## [WORK TASK]
Which lines run from the line with "Where should I click to: Open" through the line with "641x520 pixels." in the entries below? Print them exactly, both ends included, and nothing more.

———

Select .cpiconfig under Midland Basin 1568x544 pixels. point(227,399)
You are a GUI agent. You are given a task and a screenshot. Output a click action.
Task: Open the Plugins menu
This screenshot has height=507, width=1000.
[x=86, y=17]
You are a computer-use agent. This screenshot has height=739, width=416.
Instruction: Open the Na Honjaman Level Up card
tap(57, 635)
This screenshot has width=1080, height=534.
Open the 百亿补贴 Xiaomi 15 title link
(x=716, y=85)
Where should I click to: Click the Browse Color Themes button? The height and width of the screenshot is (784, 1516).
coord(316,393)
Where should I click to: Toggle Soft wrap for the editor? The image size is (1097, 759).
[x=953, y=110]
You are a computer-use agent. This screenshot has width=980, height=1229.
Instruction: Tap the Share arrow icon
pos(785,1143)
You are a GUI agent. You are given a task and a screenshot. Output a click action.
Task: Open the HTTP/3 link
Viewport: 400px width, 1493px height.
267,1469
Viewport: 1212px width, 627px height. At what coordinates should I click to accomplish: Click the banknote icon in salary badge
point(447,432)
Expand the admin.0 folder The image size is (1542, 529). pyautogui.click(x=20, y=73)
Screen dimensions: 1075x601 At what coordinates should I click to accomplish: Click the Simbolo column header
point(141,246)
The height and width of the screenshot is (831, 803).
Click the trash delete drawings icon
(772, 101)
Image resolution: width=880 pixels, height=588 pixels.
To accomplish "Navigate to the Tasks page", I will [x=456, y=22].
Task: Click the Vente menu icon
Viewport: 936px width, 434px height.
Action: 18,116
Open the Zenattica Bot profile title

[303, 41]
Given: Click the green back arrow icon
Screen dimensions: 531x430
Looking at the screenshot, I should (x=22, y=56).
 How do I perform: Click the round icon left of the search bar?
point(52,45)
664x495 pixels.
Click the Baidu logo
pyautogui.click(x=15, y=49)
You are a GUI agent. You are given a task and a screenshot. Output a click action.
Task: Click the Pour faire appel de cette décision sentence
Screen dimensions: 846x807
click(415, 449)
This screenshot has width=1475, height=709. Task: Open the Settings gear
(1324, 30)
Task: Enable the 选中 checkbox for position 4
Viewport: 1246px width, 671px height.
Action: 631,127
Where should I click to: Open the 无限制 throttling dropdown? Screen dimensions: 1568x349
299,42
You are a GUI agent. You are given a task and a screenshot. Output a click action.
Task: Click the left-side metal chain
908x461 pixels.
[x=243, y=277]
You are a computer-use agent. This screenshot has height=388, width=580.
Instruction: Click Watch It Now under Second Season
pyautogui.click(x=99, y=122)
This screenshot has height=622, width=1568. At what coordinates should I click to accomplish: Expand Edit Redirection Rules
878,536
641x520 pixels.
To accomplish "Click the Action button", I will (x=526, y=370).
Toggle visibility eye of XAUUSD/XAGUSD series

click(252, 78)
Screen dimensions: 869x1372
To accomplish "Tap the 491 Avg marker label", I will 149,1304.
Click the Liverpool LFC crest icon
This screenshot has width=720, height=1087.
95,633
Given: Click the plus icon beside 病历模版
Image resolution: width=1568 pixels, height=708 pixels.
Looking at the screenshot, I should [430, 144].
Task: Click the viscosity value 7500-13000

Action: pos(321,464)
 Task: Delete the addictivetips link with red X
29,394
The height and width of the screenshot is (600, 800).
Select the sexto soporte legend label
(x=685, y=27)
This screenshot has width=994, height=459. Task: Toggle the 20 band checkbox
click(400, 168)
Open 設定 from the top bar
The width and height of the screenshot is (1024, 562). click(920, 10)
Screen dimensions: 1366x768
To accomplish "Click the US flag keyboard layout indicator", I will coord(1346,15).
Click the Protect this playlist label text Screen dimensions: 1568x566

———

## [EXPECTED OUTPUT]
Where should I click to: Open the 无限制 throttling dropdown? Screen dimensions: 1568x349
299,42
You are a GUI agent. You are given a task and a screenshot. Output a click action.
Task: Click the left-side metal chain
908x461 pixels.
[x=243, y=277]
You are a computer-use agent. This screenshot has height=388, width=580.
Instruction: Click Watch It Now under Second Season
pyautogui.click(x=99, y=122)
This screenshot has height=622, width=1568. At what coordinates should I click to accomplish: Expand Edit Redirection Rules
878,536
641x520 pixels.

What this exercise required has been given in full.